Three Bosnians return home, but three remain in Guantánamo
|Publication Date||17 December 2008|
|Cite as||Amnesty International, Three Bosnians return home, but three remain in Guantánamo, 17 December 2008, available at: http://www.refworld.org/docid/494b62fdc.html [accessed 18 September 2014]|
|Disclaimer||This is not a UNHCR publication. UNHCR is not responsible for, nor does it necessarily endorse, its content. Any views expressed are solely those of the author or publisher and do not necessarily reflect those of UNHCR, the United Nations or its Member States.|
However, the three other men remain in Guantánamo. Amnesty International has urged the Bosnian authorities to ensure their safe return to Bosnia.
The US district court for the District of Columbia ruled on 20 November 2008 that five of them should be released, as the US government could not justify their continued detention as "enemy combatants". Judge Leon ruled that the US government could keep the sixth man in detention.
The Human Rights Chamber of Bosnia and Herzegovina ruled in two separate decisions in October 2002 and in April 2003 that the BiH authorities had arbitrarily expelled the men. It stated that they had violated the men's rights to liberty.

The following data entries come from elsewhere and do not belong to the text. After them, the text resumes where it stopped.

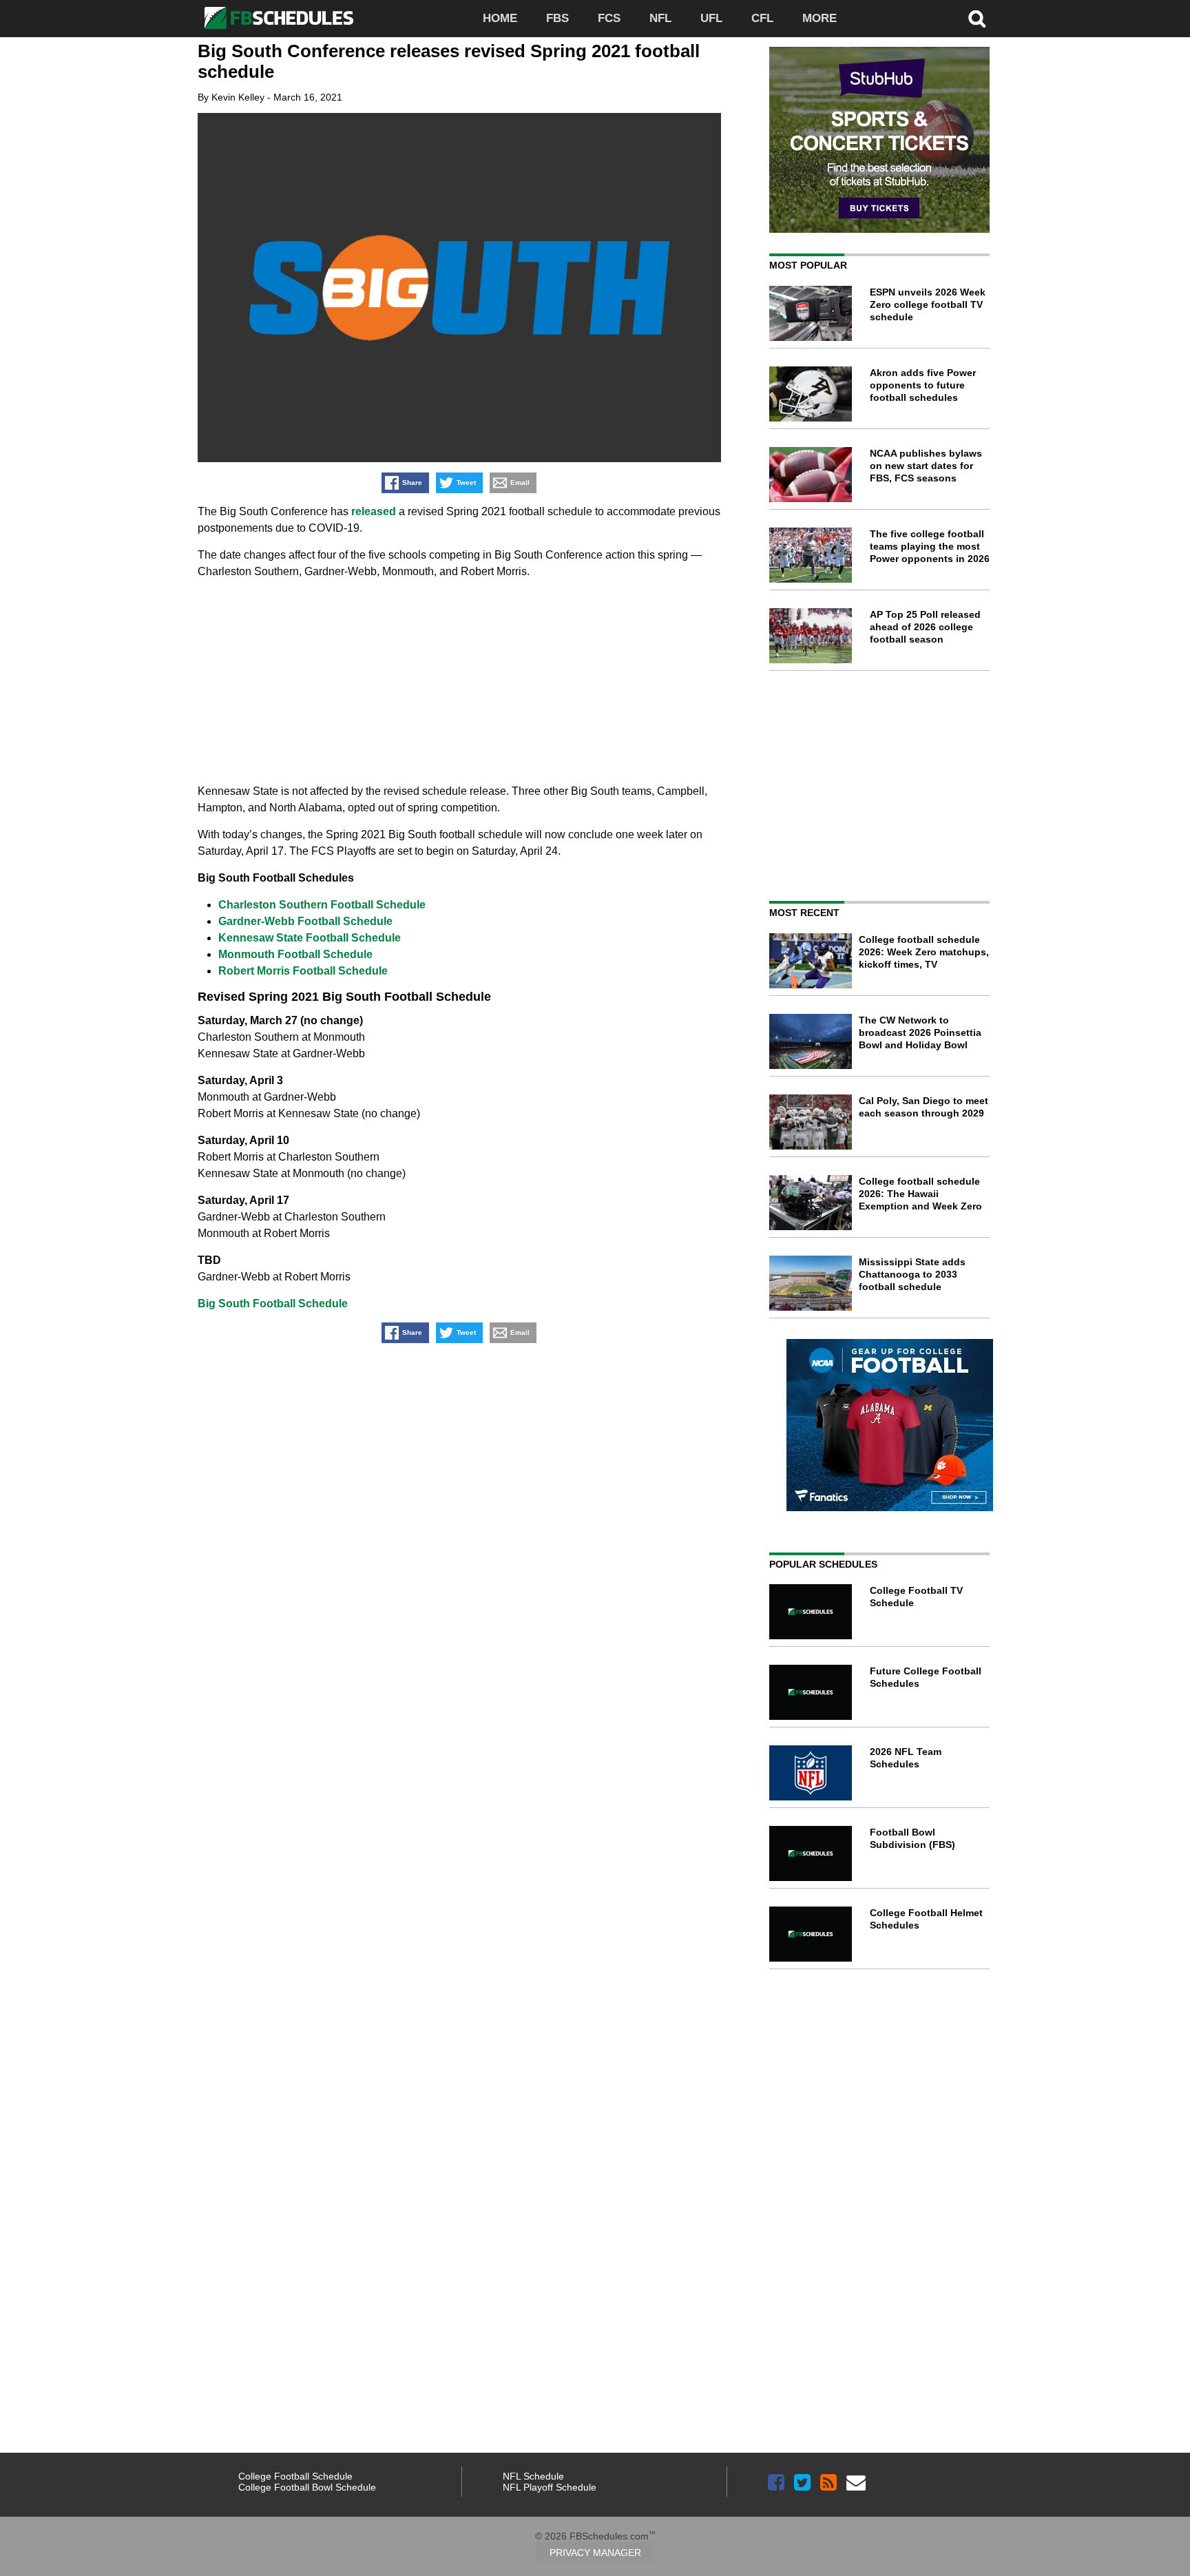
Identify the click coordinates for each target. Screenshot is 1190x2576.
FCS (609, 18)
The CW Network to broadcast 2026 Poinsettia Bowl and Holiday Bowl (920, 1032)
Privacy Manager (595, 2552)
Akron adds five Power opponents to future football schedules (923, 385)
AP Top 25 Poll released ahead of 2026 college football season (925, 627)
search (977, 18)
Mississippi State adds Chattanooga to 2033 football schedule (912, 1274)
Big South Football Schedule (273, 1303)
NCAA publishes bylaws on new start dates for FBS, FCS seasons (926, 466)
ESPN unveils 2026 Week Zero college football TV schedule (927, 304)
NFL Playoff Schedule (549, 2487)
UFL (711, 18)
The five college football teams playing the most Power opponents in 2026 (930, 546)
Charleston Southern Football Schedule (322, 905)
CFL (762, 18)
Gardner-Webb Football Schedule (305, 921)
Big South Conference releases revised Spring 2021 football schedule (449, 61)
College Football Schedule (295, 2476)
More (819, 18)
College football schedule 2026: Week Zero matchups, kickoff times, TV (924, 952)
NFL (660, 18)
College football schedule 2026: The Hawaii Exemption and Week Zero (920, 1194)
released (373, 511)
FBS (557, 18)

The Chamber ordered BiH to use diplomatic channels to protect the rights of all six men, taking all possible steps to contact them, provide them with consular support and ensure they would not be subjected to the death penalty.
Amnesty International has said that, based on these decisions, the authorities of BiH should take all necessary measures to secure prompt return of all six men. The Bosnian government recently reiterated its "unequivocal commitment" to repatriating all the men in a case before the European Court of Human Rights.
"We can't understand why two of the other men are still in Guantánamo," said Marek Marczynski, researcher at Amnesty International who is in a fact-finding mission in Bosnia and Herzegovina. "The US affirmed they can go. The authorities should implement the decisions of the BiH judiciary and take all measures to bring back all of the men."
The six men were the first of approximately 230 still held in Guantánamo to have their habeas corpus petitions ruled on following the US Supreme Court's judgment in June 2008 that all Guantánamo detainees have the right to challenge the lawfulness of their detention.
"For over eight years, Guantánamo has been a symbol of abuse and illegality," said Marek Marczynski. "The stories of these three Bosnians show how other governments, including the Bosnian, can be part of the solution to the problem of Guantánamo."